= Bivector (complex) =

Vector part of a biquaternion, has three complex dimensions

In mathematics, a bivector is the vector part of a biquaternion. For biquaternion q = w + xi + yj + zk, w is called the biscalar and xi + yj + zk is its bivector part. The coordinates w, x, y, z are complex numbers with imaginary unit h:
$x = x_1 + \mathrm{h} x_2,\ y = y_1 + \mathrm{h} y_2,\ z = z_1 + \mathrm{h} z_2, \quad \mathrm{h}^2 = -1 = \mathrm{i}^2 = \mathrm{j}^2 = \mathrm{k}^2 .$
A bivector may be written as the sum of real and imaginary parts:
$(x_1 \mathrm{i} + y_1 \mathrm{j} + z_1 \mathrm{k}) + \mathrm{h} (x_2 \mathrm{i} + y_2 \mathrm{j} + z_2 \mathrm{k})$
where $r_1 = x_1 \mathrm{i} + y_1 \mathrm{j} + z_1 \mathrm{k}$ and $r_2 = x_2 \mathrm{i} + y_2 \mathrm{j} + z_2 \mathrm{k}$ are vectors.
Thus the bivector $q = x \mathrm{i} + y \mathrm{j} + z \mathrm{k} = r_1 + \mathrm{h} r_2 .$

In the standard linear representation of biquaternions as 2 × 2 complex matrices acting on the complex plane with basis {1, h},
$$\begin{pmatrix}hv & w+hx\\-w+hx & -hv\end{pmatrix}$$ represents bivector q = vi + wj + xk.
The conjugate transpose of this matrix corresponds to −q, so the representation of bivector q is a skew-Hermitian matrix.

== History ==

William Rowan Hamilton coined both the terms vector and bivector. The first term was named with quaternions, and the second about a decade later, as in Lectures on Quaternions (1853). Willard Gibbs included a a note on bivectors in his Elements of Vector Analysis (1884). He used bivectors for Edwin Bidwell Wilson's textbook Vector Analysis (1901) based on his lectures. For instance, given a bivector r = r_{1} + hr_{2}, the ellipse for which r_{1} and r_{2} are a pair of conjugate semi-diameters is called the directional ellipse of the bivector r.

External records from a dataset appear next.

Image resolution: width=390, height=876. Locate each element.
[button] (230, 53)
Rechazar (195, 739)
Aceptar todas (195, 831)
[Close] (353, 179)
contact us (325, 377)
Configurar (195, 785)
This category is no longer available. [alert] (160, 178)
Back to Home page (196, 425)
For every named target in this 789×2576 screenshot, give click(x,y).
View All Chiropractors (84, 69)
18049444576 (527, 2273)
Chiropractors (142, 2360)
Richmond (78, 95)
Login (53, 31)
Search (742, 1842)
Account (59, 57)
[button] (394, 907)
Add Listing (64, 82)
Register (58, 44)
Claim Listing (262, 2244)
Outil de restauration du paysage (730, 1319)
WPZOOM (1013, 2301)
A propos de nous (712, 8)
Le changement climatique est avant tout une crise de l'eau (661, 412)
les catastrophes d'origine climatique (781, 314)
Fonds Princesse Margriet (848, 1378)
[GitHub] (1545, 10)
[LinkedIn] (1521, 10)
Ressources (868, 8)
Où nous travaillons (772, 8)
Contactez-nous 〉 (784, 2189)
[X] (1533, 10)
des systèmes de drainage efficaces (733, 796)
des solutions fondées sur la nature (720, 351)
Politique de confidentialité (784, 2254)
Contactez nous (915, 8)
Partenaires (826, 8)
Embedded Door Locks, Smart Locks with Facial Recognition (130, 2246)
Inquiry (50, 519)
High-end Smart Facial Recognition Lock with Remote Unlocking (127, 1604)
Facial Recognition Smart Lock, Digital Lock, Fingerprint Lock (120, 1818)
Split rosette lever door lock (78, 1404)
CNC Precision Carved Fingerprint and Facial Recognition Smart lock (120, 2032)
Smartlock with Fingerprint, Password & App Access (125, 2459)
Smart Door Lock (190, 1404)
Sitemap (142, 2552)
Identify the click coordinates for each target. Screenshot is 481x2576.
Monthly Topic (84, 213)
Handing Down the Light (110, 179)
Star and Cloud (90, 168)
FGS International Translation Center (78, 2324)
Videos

Ludwik Silberstein studied a complexified electromagnetic field E + hB, where there are three components, each a complex number, known as the Riemann–Silberstein vector.

A consideration of biquaternion representation of special relativity, using Lie theory, brings bivectors into prominence: The Lie algebra of the Lorentz group is expressed by bivectors. In particular, if r_{1} and r_{2} are right versors so that $r_1^2 = -1 = r_2^2$, then the biquaternion curve {exp θr_{1} : θ ∈ R} traces over and over the unit circle in the plane {x + yr_{1} : x, y ∈ R}. Such a circle corresponds to the space rotation parameters of the Lorentz group.

Now (hr_{2})^{2} = (−1)(−1) = +1, and the biquaternion curve {exp θ(hr_{2}) : θ ∈ R} is a unit hyperbola in the plane {x + yr_{2} : x, y ∈ R}. The spacetime transformations in the Lorentz group that lead to FitzGerald contractions and time dilation depend on a hyperbolic angle parameter. In the words of Ronald Shaw, "Bivectors are logarithms of Lorentz transformations."

The commutator product of this Lie algebra is just twice the cross product on R^{3}, for instance, [i,j] = ij − ji = 2k, which is twice i × j.
As Shaw wrote in 1970:
Now it is well known that the Lie algebra of the homogeneous Lorentz group can be considered to be that of bivectors under commutation. [...] The Lie algebra of bivectors is essentially that of complex 3-vectors, with the Lie product being defined to be the familiar cross product in (complex) 3-dimensional space.

"Bivectors [...] help describe elliptically polarized homogeneous and inhomogeneous plane waves – one vector for direction of propagation, one for amplitude."